- [Article]:
►

Further we consider the action by adding to Einstein-Hilbert action a
term quadratic in Ricci tensor
\beq
I_2 = \int d^4x \sqrt{- g} \left( R -2\Lambda + \beta R_{\mu\nu} R^{\mu\nu}
\right) -2\int d^4x \sqrt{- g}\,h_{\mu\nu} T^{\mu\nu}\,,
\label{action2}
\eeq
The linearized equations for this action take the following form, up to the
terms that vanish on Einstein backgrounds~(\ref{Sol}),
\beqa
&&\left(1-\beta\Delta_L^{(2)}+2\Lambda\beta\right)
\left(\nab_{(\mu}\left(\Delta_L^{(2)}-2\Lambda\right) V_{\nu)}\right)
-\beta\nab_\mu\nab_\nu\left(\Delta_L^{(0)}-2\Lambda\right)
\nab_\lambda V^\lambda\nn\\
&&-4\Lambda^2 \beta \nab_{(\mu} V_{\nu)}
+\frac{\beta}{2}\,\Delta_L^{(0)}
\left(\Delta_L^{(0)}-2\Lambda\right)\nab_\lambda V^\lambda
-\frac{2\Lambda^2\beta}{3}\, \bar{g}_{\mu\nu} \nab_\lambda
V^\lambda=0 \,.

◄

(Data on locating visible targets)
►

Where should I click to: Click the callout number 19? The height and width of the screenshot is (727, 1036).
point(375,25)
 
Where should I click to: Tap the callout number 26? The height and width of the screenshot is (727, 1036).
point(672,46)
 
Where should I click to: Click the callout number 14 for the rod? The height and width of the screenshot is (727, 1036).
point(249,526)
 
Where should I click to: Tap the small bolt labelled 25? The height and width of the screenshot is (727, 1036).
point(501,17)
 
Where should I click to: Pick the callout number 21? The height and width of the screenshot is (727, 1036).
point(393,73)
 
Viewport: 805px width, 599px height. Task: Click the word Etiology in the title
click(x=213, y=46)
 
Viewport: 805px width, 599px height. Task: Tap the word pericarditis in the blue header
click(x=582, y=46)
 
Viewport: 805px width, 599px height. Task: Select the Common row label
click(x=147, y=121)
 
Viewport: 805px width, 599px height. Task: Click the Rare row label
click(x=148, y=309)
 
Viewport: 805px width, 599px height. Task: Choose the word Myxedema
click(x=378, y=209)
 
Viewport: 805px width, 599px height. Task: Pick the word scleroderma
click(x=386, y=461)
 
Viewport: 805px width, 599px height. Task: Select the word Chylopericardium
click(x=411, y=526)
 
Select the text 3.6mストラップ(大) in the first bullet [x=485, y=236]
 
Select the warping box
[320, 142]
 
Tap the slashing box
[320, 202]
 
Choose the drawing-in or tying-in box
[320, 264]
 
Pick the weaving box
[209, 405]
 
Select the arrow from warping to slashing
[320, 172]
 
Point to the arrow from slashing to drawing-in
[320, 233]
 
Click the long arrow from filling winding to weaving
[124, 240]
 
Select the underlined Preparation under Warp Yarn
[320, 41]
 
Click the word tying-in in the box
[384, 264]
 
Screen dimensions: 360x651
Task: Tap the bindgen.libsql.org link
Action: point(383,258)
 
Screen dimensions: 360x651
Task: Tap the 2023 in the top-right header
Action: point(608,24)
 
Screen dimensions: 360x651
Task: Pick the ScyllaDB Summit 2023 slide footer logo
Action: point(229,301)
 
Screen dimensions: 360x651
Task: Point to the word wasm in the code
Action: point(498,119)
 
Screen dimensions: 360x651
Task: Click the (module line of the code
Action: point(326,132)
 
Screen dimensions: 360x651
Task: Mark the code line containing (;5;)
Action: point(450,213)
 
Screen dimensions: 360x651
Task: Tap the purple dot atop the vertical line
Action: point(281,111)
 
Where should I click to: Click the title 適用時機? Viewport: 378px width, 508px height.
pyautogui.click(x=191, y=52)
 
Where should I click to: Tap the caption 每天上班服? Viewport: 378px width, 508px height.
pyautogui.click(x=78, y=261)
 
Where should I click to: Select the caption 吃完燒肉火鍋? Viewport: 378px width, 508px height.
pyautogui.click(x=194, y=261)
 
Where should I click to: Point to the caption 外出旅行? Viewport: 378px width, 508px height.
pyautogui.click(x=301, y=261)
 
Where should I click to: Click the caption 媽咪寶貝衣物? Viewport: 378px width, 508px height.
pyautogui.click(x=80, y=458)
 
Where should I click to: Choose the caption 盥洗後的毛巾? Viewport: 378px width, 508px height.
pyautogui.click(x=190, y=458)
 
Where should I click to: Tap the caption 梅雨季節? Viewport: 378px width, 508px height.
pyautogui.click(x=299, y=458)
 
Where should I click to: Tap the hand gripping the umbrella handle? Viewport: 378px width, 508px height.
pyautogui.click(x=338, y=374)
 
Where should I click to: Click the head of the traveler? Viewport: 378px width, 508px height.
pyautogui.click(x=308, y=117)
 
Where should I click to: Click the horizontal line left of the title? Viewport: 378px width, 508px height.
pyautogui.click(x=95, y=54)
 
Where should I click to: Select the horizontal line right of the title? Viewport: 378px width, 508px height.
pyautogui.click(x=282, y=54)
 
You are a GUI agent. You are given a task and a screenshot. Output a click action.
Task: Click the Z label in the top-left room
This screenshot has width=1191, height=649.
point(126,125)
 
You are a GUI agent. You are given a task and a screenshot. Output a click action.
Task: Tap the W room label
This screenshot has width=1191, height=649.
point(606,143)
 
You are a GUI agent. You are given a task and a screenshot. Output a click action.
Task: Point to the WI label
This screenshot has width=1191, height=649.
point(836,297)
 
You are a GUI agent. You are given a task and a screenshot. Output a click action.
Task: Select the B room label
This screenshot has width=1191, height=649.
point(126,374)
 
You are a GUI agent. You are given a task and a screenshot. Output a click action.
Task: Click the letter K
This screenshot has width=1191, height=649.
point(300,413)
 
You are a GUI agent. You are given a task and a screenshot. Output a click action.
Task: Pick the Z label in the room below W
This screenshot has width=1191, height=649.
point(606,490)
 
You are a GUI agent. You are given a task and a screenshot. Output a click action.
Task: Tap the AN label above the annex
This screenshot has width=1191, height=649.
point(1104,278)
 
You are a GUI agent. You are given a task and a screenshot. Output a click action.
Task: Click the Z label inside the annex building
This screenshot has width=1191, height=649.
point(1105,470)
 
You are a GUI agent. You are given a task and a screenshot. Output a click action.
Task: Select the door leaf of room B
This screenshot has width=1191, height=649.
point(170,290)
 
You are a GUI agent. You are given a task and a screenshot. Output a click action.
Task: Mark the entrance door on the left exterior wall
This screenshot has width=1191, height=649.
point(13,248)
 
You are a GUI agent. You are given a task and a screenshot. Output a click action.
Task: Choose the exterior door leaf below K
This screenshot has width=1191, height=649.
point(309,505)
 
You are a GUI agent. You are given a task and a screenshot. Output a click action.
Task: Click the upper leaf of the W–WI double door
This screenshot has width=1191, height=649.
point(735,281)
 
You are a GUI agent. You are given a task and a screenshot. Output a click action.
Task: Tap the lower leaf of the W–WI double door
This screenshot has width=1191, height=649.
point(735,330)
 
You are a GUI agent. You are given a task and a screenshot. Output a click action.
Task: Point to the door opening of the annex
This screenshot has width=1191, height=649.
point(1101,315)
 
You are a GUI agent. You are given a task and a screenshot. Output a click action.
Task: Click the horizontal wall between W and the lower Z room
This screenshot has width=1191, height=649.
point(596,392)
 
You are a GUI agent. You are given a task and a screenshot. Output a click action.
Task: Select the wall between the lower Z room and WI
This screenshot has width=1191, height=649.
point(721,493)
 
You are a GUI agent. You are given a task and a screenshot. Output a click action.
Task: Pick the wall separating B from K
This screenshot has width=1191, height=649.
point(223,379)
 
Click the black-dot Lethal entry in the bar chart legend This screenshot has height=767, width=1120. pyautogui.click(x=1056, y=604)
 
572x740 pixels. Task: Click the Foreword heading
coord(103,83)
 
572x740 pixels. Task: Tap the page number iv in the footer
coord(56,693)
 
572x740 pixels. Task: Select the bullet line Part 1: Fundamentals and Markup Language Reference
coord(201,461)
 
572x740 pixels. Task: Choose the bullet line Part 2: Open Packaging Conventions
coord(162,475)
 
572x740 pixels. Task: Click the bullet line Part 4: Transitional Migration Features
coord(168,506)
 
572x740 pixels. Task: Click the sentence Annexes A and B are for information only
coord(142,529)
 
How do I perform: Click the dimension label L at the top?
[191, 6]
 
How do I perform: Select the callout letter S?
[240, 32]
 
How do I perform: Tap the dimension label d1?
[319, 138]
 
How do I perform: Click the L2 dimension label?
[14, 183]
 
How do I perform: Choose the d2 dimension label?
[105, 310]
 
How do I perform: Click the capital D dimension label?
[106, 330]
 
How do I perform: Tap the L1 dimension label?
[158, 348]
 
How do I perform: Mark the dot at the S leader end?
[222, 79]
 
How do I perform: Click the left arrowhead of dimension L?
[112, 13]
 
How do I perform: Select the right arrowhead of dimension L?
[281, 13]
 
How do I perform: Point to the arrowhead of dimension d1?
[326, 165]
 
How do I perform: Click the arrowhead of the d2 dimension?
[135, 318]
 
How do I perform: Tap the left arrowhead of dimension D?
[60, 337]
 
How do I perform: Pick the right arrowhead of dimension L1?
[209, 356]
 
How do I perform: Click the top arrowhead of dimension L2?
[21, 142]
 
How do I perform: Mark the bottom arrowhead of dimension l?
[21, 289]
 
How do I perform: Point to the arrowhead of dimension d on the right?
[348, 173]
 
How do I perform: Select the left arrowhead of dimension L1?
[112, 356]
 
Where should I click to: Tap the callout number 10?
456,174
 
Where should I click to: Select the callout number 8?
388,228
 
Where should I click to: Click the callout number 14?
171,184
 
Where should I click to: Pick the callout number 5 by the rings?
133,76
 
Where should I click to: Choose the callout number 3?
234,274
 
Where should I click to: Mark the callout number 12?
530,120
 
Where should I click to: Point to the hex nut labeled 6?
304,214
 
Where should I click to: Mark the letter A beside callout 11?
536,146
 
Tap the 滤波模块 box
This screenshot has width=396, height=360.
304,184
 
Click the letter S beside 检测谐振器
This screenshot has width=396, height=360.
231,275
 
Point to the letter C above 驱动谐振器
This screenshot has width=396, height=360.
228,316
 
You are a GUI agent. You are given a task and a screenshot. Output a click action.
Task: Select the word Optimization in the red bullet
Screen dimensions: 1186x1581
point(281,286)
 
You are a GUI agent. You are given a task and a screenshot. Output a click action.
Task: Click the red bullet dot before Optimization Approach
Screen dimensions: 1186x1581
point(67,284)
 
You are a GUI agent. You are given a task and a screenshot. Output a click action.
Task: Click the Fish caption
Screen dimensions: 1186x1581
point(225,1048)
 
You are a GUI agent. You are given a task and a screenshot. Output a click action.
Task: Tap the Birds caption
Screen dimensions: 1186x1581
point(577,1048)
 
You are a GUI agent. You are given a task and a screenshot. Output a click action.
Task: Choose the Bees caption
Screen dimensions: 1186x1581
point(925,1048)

◄

- [Parts of the exercise]:
A) In the passage on the quadratic-curvature action, what kind of term is added to the Einstein-Hilbert action?
B) Summarize the passage on the quadratic-curvature action in two sentences.
C) Carry the passage on the quadratic-curvature action forward from where it ends.

- [Results for the exercise]:
A) A term quadratic in the Ricci tensor.

B) The passage considers an action formed by adding a term quadratic in the Ricci tensor to the Einstein-Hilbert action. It then gives the linearized equations for this action, up to terms that vanish on Einstein backgrounds.

C)
\eeqa
Obviously, the gauge fixing condition~(\ref{gauge-fixing}) does not
solve this equation. What this implicitly implies is that the theory
defined by~(\ref{action}) has massive modes, other than the usual
massless spin-$2$ graviton, i.e., not all the components of $h_{\mu\nu}$ can
be fixed by a single gauge. It is known that the theory
defined by~(\ref{action2}) has a massive spin-$2$ mode other than the
usual massless graviton~\cite{KStelle,Odint}.

\subsection{The vanishing $\Lambda$}

In a flat space background, one may separate the fluctuations
$h_{\mu\nu}$ into massless spin-$2$ field\footnote{Note that
$h_{\mu\nu}^{(E)}$ represents the massless spin-$2$ field (graviton) of the
Einstein's theory when $\ta=\tb=0$.} $\phi_{\mu\nu}
(= h_{\mu\nu}^{(E)})$ and massive fields $\Sigma_{\mu\nu}$. The field
$\Sigma_{\mu\nu}$ can be broken up into a pure spin-$2$ field
$\sigma_{\mu\nu}$ and a massive scalar $\psi$. Being more precise
\beq
h_{\mu\nu}=\phi_{\mu\nu}+\Sigma_{\mu\nu}\,, ~~
\Sigma_{\mu\nu}=\sigma_{\mu\nu}+\eta_{\mu\nu} \psi
+2m^{-2}\partial_\mu\partial_\nu \psi\,.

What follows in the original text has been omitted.